Well, not necessarily. After living abroad for a number of years, or even coming home for summer vacations, I always found that there was an adjustment period where I felt like a foreigner in my home country. Here are some of the issues I faced upon reentry.

-Nobody cares about my overseas experience.

I thought that all of my friends and family would want to spend time hearing about my time abroad, and let’s face it, who doesn’t like to talk about themselves? To my surprise, many people were completely uninterested.  I came to realize that what was an amazing experience for me could not always be conveyed in a story or through pictures, making it tedious for listeners to hear about. I found it was best to talk about my time abroad with others who had also traveled abroad. We could swap stories without feeling like we were boring the other one to tears.

-Can I drink this water?

I know this sounds strange, but whenever I returned home it would always take me a split second to think about whether or not I could drink the water or brush my teeth with water directly from the tap. This of course would pass with time, but to this day I still appreciate a nice cold glass of tap water.

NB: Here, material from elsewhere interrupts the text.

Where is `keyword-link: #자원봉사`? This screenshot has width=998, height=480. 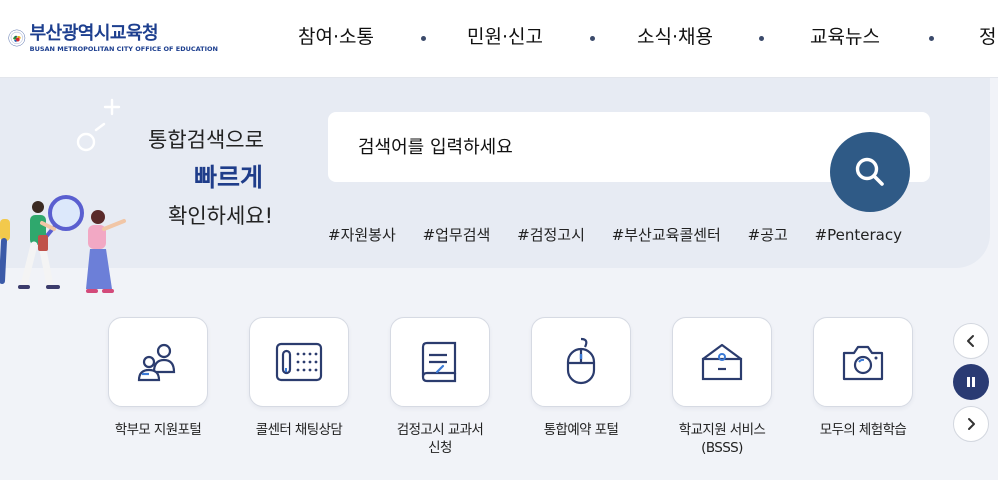
keyword-link: #자원봉사 is located at coordinates (362, 234).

-Grocery stores/malls are overwhelming.

After living in countries with open-air markets that had very limited selections, walking into a US grocery store or mall seemed like entering a decadent palace of goodies. I had to remind myself, that no, I did not need a jumbo pack of Twinkies or five new pairs of jeans. Thankfully, living in third world countries, you come to understand how little you really need.

-I’m out of touch with pop culture/current events.

With social media networks, this may not seem like such a difficult task to keep up with, but even if you live somewhere with a great internet connection, you are sure to miss out on events from your home country.  I came to realize though, that this was a small sacrifice compared to what I was seeing and learning abroad.

-Bugs, bugs, everywhere.

It could be the middle of the night, but when I feel a little tickle on my leg, I immediately want to jump up, throw off my blankets and check for creatures in my bed. It always ends up being nothing, but I don’t think I will ever get over the fear that something furry or slimy might be lurking under the covers.

There will almost always be a period of adjustment when arriving in a new country or returning home, but I will never let this prevent me from traveling, exploring, and learning about new places.